来源：网络

编辑：好困小咸鱼

【新智元导读】5nm工艺，570亿晶体管，70%CPU性能提升，4倍GPU性能提升。号称史上最强芯片的M1 Max，只能「剪剪视频」？

最近，苹果开了一个芯片新品发布会。

光看参数，M1 Pro和M1 Max两款芯片确实太顶了！

M1 Pro，晶体管面积达到245mm²，内置337亿个晶体管，是M1的2倍多。

而M1 Max更夸张，搭载570亿个晶体管，比Pro还要大70%，芯片面积达到432mm²。

M1 Pro和M1 Max均采用大小核设计，最多10个核心，包括8个高性能内核和2个高效内核，CPU的性能直接比前代M1芯片提升70%。

GPU方面，M1 Pro采用最多16个核心，性能比M1芯片的GPU高出两倍。

而M1 Max一举将GPU的核心数量干到32个，算力可以达到恐怖的10.4TFLOPs，比M1的GPU还要再快4倍！

10TFLOPs，这个数字有点熟悉啊？

对GPU性能敏感的朋友可能联想到了，空气显卡公司Nvidia的RTX 2080给出的GPU参考性能也是这个数字。

	M1	M1 Pro	M1 Pro	M1 Max	M1 Max
GPU核心数	8	14	16	24	32
Teraflops	2.6	4.5	5.2	7.8	10.4
AMD GPU	RX 560(2.6TF)	RX 5500M(4.6TF)	RX 5500(5.2TF)	RX 5700M(7.9TF)	RX Vega 56(10.5TF)
Nvidia GPU	GTX 1650(2.9TF)	GTX 1650 Super(4.4TF)RTX3050-75W（4.4TF	GTX 1660 Ti(5.4TF)	RTX 2070(7.4TF)	RTX 2080(10TF)RTX3060-80W（10.94TF）

现在深度学习这么火，要不让M1系列的芯片和RTX 2080比试比试？

M1 VS 2080Ti

提到深度学习框架无非就是TensorFlow和PyTorch。

然而，这俩一直以来都只支持在NVIDIA的GPU上使用CUDA加速。而苹果用户只能在CPU上慢慢跑。

不过，苹果在2020年11月推出了采用M1芯片的Mac之后，很快，TensorFlow也出了2.4版本更新，支持在M1的GPU上训练神经网络。

https://machinelearning.apple.com/updates/ml-compute-training-on-mac

「TensorFlow 2.4的tensorflow_macos利用ML Compute，使机器学习库不仅能充分利用CPU，还能充分利用M1和英特尔驱动的Mac中的GPU，大幅提高训练性能。」

说得这么nice，到底怎么样，还是要实践才知道。

鉴于搭载M1 Pro和M1 Max的最新款Macbook Pro还未开售，就先用他们的小弟M1代替他们出场吧。M1的GPU最高可以跑到2.6TFLOPs，差不多是Nvidia RTX 2080独显的四分之一。

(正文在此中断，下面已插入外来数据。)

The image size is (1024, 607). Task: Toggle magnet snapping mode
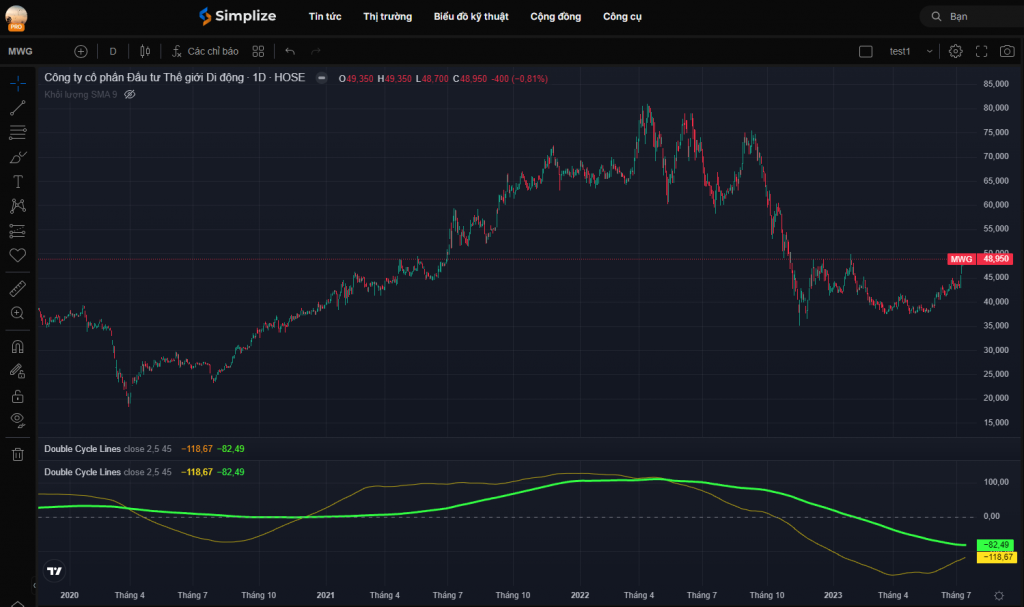(17, 347)
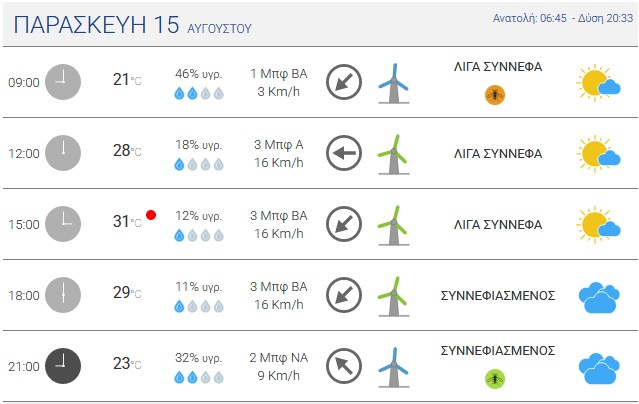The height and width of the screenshot is (404, 639).
Task: Click the wind turbine icon at 09:00
Action: (x=394, y=83)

先在fashion-MNIST数据集上，训练一个小的三层全连接网络试试。

#import libraries
import tensorflow as tf
import time


#download fashion mnist dataset
fashion_mnist = tf.keras.datasets.fashion_mnist
(train_images, train_labels), (test_images, test_labels) = fashion_mnist.load_data()

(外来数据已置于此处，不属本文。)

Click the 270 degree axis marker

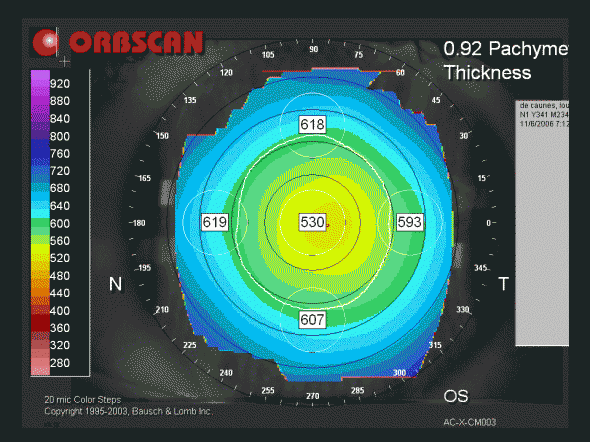click(x=312, y=396)
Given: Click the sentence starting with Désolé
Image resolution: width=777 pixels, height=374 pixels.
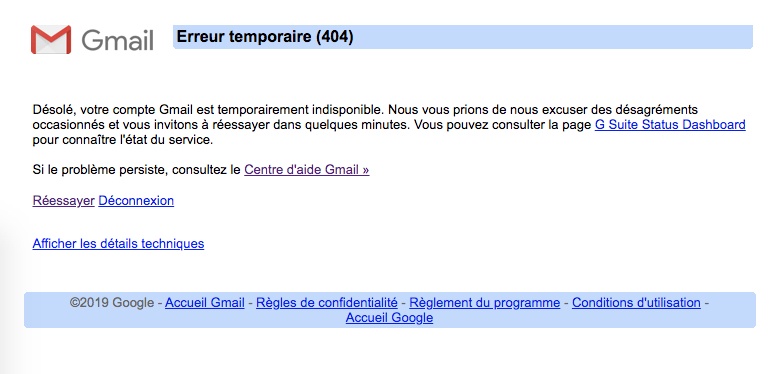Looking at the screenshot, I should [x=209, y=109].
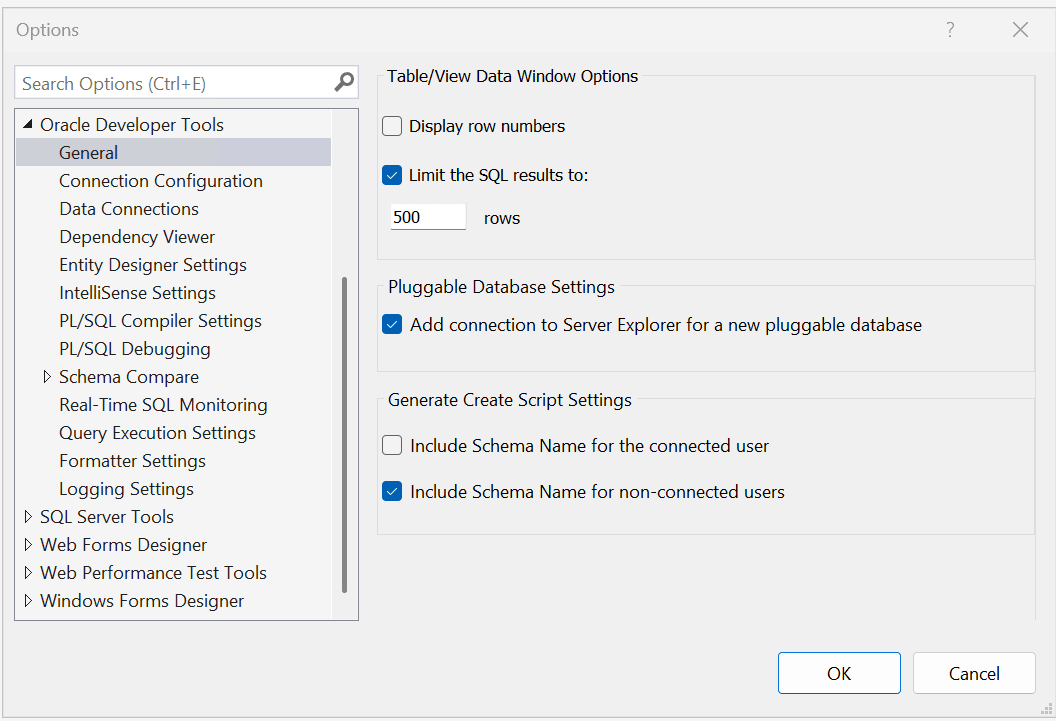Screen dimensions: 1056x721
Task: Select the General settings page
Action: (x=88, y=152)
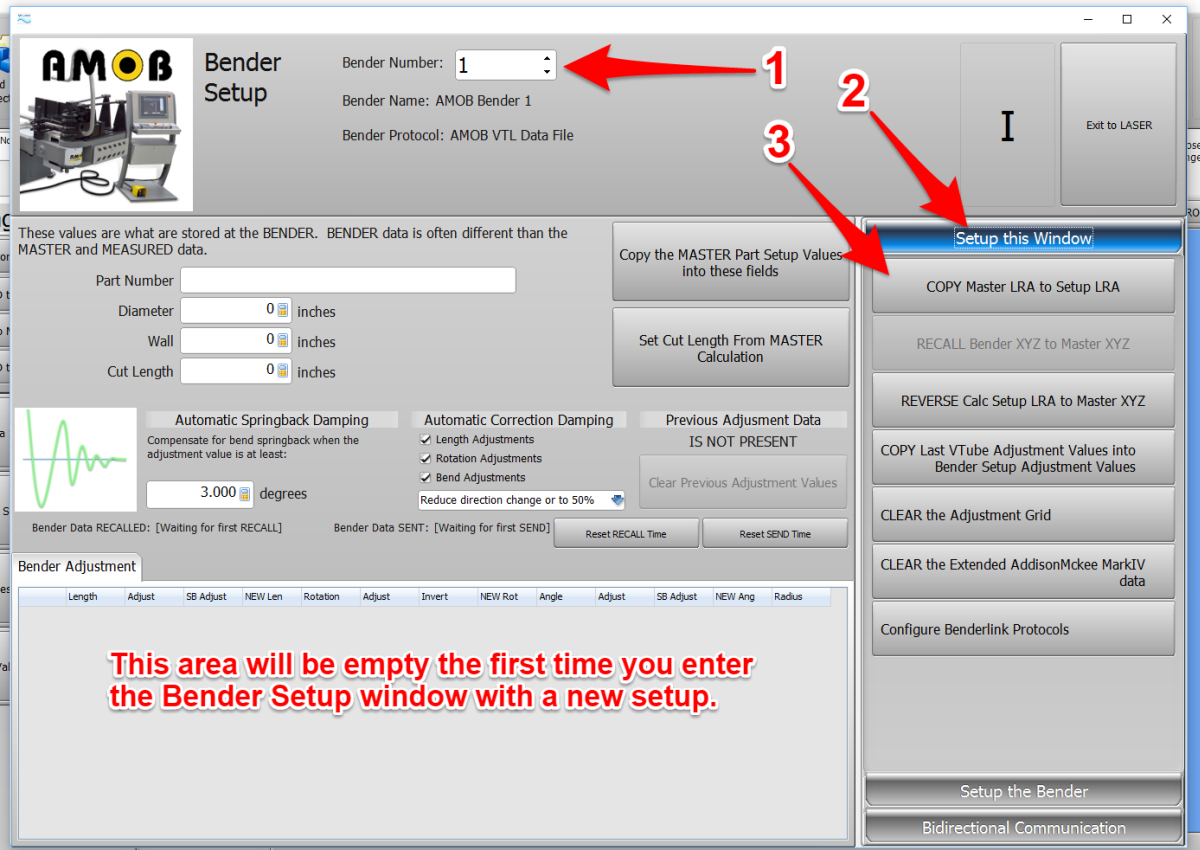Open Configure Benderlink Protocols

click(1023, 630)
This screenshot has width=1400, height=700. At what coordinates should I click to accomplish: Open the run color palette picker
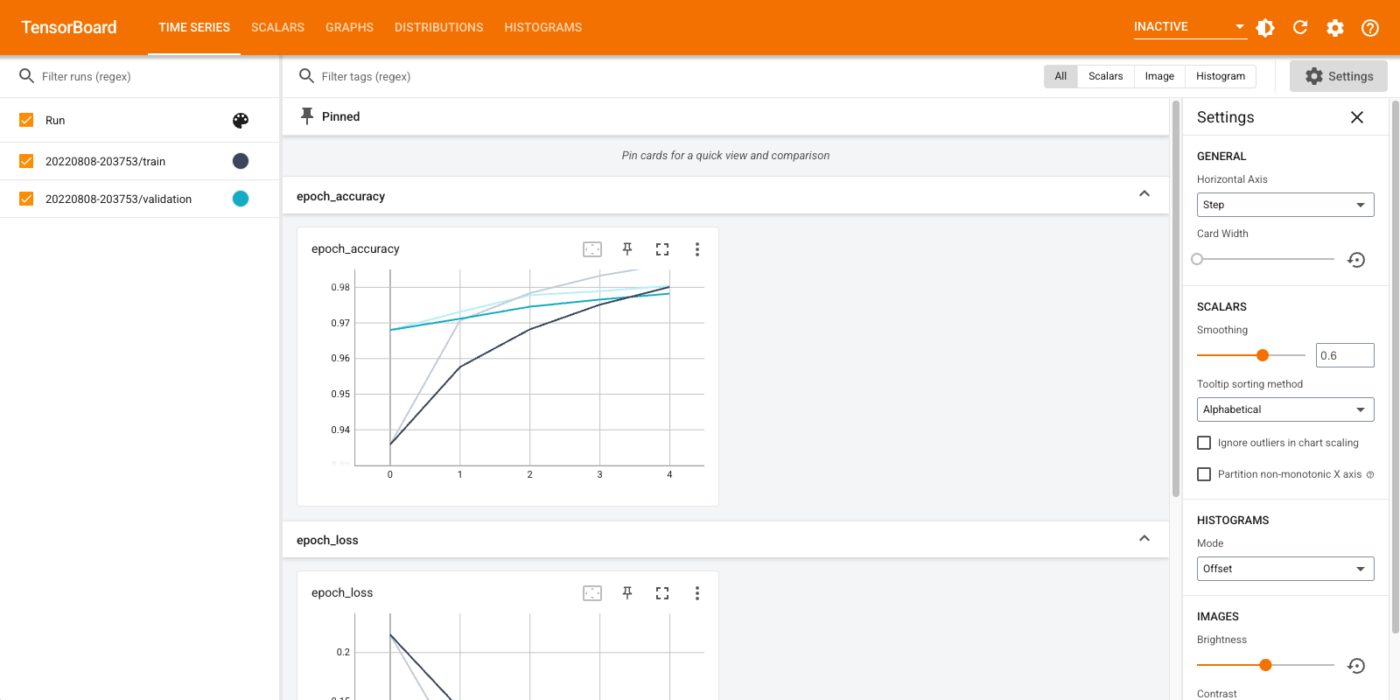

train_set_count = len(train_labels)
test_set_count = len(test_labels)


#setup start time
t0 = time.time()


#normalize images
train_images = train_images / 255.0
test_images = test_images / 255.0


#create ML model
model = tf.keras.Sequential([
    tf.keras.layers.Flatten(input_shape=(28, 28)),
    tf.keras.layers.Dense(128, activation='relu'),
    tf.keras.layers.Dense(10)
])


#compile ML model
model.compile(optimizer='adam',
              loss=tf.keras.losses.SparseCategoricalCrossentropy(from_logits=True),
              metrics=['accuracy'])


#train ML model
model.fit(train_images, train_labels, epochs=10)


#evaluate ML model on test set
test_loss, test_acc = model.evaluate(test_images,  test_labels, verbose=2)


#setup stop time
t1 = time.time()
total_time = t1-t0


#print results
print('\n')
print(f'Training set contained {train_set_count} images')
print(f'Testing set contained {test_set_count} images')
print(f'Model achieved {test_acc:.2f} testing accuracy')
print(f'Training and testing took {total_time:.2f} seconds')

测试开始，先在一台搭载Intel i7-9700K，拥有32GB内存，以及一张Nvidia RTX 2080Ti独立显卡的Linux系统电脑上运行上面的代码。

很快，就得到了结果：训练和测试花了7.78秒。

接着，用搭载M1处理器（8个CPU核心，8个GPU核心，16个神经引擎核心）和8GB内存的Mac Mini训练模型。

结果非常amazing啊！

训练和测试仅仅耗时6.70秒，比RTX 2080Ti的GPU还要快14%！这就有点厉害了。

但说实话，fashion-MNIST分类这种任务有点过于简单了，如果想在更大的数据集上，训练更强大的模型呢？

所以，得给它们来点更难的任务，分别用M1和RTX 2080Ti在Cifar10数据集上训练一个常用的ResNet50分类模型如何？

#import libraries
import tensorflow as tf
from time import perf_counter


#download cifar10 dataset
cifar10 = tf.keras.datasets.cifar10
(train_images, train_labels), (test_images, test_labels) = cifar10.load_data()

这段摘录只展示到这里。